Four Years at the Mount
The World vs. Home
(June, 2011) Today I was working at cozy little St. Philomena's in town when my mom dropped off my lunch (sloppy joe in a plastic cup which was as unappetizing as it sounds) and a dark yellow,
crumpled envelope. I smiled with joy when I saw the monkey stamp and the word, 'Raddolugama' on the return address. Inside was green paper with neat, block letters written across it, folded with a pink ribbon. You gotta love Sri
Lankan pen pals. I found mine one year ago on WorldPenPals.com.
I read through Shashini’s letter, laughing at how she watched the Royal Wedding and would have preferred a more fashion-forward dress, and how she aspires to become an air hostess to travel the
world. After the killer Globalization and Education course I took this year (the course that several times I left shaking in fear), it just blows my mind thinking how globalized this world really is. I've read articles on
second-generation Turkish immigrants in Switzerland which argues that students immigrating from periphey countries aren't just traveling across geographic borders but time borders as well.
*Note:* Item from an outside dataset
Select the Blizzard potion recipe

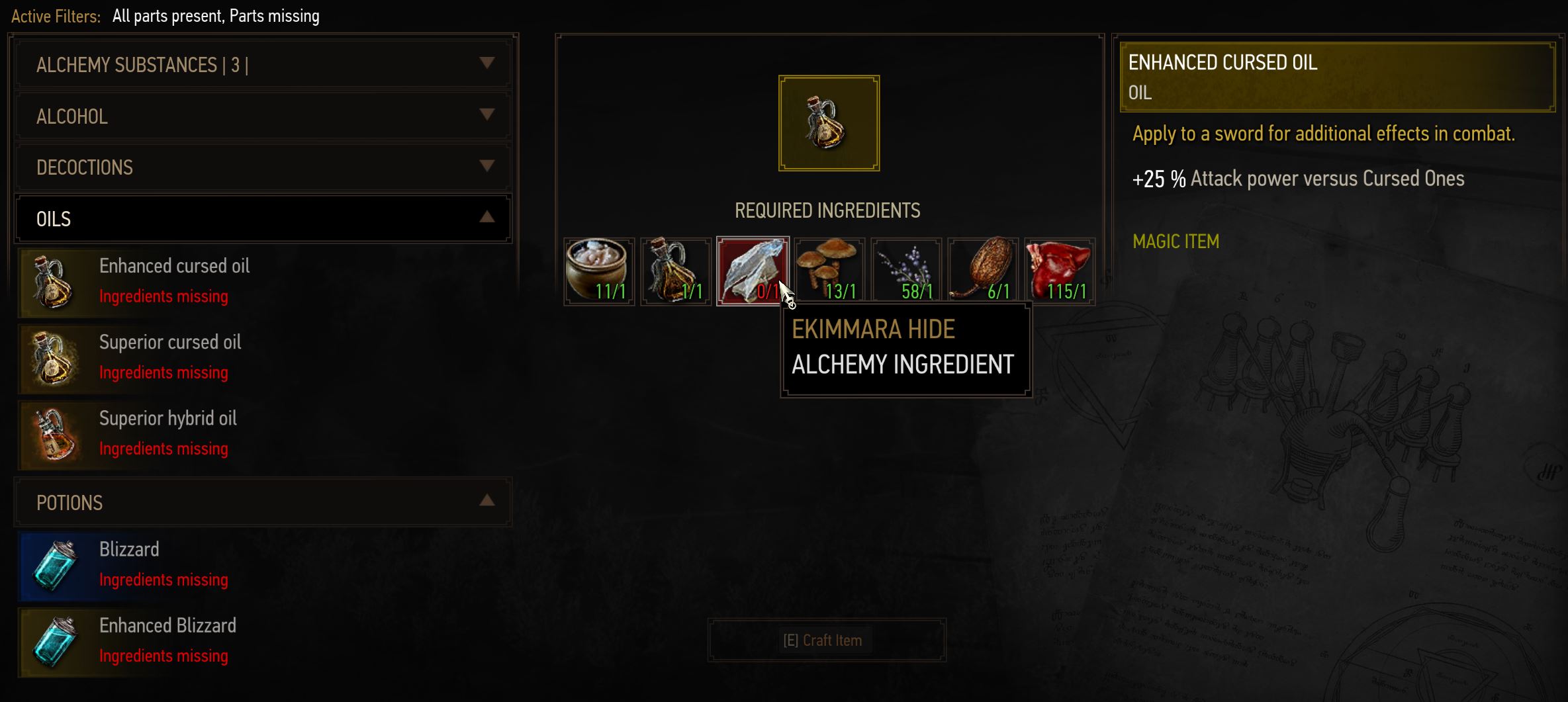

Oftentimes when immigrants come into a
technologically developed country, it is as if they are traveling into the future a hundred years.
So I found it humorous at how my Sri Lankan friend watched the British wedding, and I wondered if we could possibly meet in Europe,a continent home to neither of us, to discuss the wedding when
American-me studies abroad in Ireland and Shashini is settled into her career of being an airhostess.
Wow. Globalization is here! Everyone knows the internet and technlogoy in general are shrinking this world. I’ve gotten facebook requests from random Middle Eastern guys (denied!). My cousin just
studied in Egypt, and one of my friends from school is from Vietnam. This isn’t the world of our grandparents anymore. This is the New Frontier.
And of course I've been thinking a lot about my future as well. Besides love and money (which go together like fire and rain), what college student doesn't spend most of her time thinking about
the future? And I'm not even talking about what I'm going to do with the rest of my life, right now it's more like how am I going to make it through this summer without the Mount to keep me occupied? I'm especially thinking
about the upcoming future. These next few years are going to be the best of my life!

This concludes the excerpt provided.